» **THE PROBLEM**
Produce a copy of every line in the records that holds the string "amount".

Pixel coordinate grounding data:

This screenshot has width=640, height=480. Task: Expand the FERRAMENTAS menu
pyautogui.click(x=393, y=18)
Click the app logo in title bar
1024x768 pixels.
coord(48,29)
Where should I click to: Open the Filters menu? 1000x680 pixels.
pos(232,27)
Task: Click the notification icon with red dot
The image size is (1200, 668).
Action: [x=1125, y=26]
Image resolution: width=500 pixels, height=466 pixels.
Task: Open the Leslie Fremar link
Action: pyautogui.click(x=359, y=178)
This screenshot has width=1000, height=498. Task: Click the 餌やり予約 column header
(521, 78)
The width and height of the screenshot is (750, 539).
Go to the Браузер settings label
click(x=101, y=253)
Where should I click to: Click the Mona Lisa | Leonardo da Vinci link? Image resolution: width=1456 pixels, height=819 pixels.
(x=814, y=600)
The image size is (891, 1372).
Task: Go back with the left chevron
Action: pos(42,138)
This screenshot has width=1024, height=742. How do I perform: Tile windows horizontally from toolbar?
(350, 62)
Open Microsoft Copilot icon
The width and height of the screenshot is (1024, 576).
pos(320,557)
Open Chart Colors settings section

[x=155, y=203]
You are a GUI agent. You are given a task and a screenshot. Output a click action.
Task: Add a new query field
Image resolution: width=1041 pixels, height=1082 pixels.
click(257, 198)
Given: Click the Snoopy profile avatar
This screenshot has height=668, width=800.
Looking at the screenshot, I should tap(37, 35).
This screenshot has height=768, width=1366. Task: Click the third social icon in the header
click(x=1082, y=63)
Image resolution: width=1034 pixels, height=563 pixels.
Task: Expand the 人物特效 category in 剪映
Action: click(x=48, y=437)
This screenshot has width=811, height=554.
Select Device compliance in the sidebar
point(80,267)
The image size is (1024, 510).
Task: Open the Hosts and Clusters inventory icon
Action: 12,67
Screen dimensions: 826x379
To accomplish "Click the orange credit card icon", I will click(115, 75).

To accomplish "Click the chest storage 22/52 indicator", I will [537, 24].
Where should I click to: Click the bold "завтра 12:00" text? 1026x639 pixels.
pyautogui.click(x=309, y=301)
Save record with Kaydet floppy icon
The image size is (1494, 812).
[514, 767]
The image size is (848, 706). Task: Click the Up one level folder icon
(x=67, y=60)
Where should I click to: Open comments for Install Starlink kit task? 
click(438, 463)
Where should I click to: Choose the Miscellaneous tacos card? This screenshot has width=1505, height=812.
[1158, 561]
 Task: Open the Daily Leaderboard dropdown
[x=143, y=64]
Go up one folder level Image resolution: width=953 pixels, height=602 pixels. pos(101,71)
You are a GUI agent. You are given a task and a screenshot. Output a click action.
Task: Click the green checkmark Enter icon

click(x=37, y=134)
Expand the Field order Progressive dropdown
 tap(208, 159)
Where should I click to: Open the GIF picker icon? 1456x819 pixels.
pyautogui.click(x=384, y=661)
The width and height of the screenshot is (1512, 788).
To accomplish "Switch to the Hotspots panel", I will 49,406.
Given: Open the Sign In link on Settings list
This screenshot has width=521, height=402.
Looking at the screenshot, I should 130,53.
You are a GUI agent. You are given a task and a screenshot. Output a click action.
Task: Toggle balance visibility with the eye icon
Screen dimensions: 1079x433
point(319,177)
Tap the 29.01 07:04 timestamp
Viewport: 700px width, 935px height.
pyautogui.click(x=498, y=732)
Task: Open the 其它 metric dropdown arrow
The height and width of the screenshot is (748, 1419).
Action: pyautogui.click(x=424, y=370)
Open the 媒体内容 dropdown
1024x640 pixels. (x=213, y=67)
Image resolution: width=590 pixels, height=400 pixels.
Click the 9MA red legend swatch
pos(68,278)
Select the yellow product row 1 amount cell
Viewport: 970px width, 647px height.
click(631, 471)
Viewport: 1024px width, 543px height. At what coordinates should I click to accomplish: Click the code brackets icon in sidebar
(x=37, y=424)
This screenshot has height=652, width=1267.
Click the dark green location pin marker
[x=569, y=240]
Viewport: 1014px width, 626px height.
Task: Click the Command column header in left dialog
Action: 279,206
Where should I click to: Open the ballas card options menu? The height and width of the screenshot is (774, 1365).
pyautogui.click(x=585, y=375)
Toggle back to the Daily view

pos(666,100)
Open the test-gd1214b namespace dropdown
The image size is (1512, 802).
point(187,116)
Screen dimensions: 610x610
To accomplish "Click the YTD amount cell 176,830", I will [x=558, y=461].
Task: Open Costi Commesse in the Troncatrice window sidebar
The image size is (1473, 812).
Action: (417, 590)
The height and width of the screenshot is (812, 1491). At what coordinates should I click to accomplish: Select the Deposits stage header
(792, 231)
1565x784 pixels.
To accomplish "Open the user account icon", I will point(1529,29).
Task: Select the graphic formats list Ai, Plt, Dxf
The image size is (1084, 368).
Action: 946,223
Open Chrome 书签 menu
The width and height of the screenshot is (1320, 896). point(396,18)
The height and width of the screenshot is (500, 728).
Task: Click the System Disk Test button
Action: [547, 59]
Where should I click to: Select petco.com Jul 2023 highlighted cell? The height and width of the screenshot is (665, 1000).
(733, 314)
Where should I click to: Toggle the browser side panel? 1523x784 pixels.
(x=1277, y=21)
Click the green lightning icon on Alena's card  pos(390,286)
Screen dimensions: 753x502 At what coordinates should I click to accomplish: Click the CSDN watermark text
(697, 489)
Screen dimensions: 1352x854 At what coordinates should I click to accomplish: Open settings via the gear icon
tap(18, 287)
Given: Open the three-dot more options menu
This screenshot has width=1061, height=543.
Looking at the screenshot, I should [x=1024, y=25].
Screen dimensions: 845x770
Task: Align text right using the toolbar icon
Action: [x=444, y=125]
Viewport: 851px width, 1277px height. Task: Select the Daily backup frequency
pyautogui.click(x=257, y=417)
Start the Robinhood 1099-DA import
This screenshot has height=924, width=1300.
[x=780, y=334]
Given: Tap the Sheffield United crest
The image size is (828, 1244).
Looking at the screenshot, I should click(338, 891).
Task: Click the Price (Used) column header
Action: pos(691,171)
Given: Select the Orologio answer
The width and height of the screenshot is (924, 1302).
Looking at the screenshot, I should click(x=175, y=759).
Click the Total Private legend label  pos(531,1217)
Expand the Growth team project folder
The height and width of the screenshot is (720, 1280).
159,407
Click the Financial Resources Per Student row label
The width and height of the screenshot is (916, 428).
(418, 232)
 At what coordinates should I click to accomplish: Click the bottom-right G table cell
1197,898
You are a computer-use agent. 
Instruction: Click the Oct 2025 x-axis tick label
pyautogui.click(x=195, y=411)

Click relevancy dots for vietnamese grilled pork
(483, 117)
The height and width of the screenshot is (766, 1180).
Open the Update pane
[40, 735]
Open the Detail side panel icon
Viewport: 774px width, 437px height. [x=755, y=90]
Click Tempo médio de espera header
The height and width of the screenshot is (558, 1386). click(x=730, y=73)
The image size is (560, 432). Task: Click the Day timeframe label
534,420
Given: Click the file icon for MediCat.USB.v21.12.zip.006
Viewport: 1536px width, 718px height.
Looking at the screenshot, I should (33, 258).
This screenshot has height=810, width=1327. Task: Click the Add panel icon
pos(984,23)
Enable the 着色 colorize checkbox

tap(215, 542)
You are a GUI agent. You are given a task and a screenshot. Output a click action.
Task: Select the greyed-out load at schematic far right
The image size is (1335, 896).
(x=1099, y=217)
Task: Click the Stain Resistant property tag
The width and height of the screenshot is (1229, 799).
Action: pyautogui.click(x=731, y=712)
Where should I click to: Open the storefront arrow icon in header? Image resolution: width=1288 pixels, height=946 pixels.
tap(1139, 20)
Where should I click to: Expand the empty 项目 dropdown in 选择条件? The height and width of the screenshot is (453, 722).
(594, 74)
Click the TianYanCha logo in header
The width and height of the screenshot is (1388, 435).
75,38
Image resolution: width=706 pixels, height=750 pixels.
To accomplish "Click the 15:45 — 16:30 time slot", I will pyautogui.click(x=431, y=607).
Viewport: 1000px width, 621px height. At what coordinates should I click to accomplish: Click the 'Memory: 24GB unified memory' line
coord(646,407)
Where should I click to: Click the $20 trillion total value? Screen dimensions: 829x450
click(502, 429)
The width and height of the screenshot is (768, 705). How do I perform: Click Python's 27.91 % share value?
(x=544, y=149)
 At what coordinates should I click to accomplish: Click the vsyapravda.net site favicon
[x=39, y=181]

» **RESPONSE TO THE EXERCISE**
Select the yellow product row 1 amount cell
To accomplish "Click the YTD amount cell 176,830", I will [x=558, y=461].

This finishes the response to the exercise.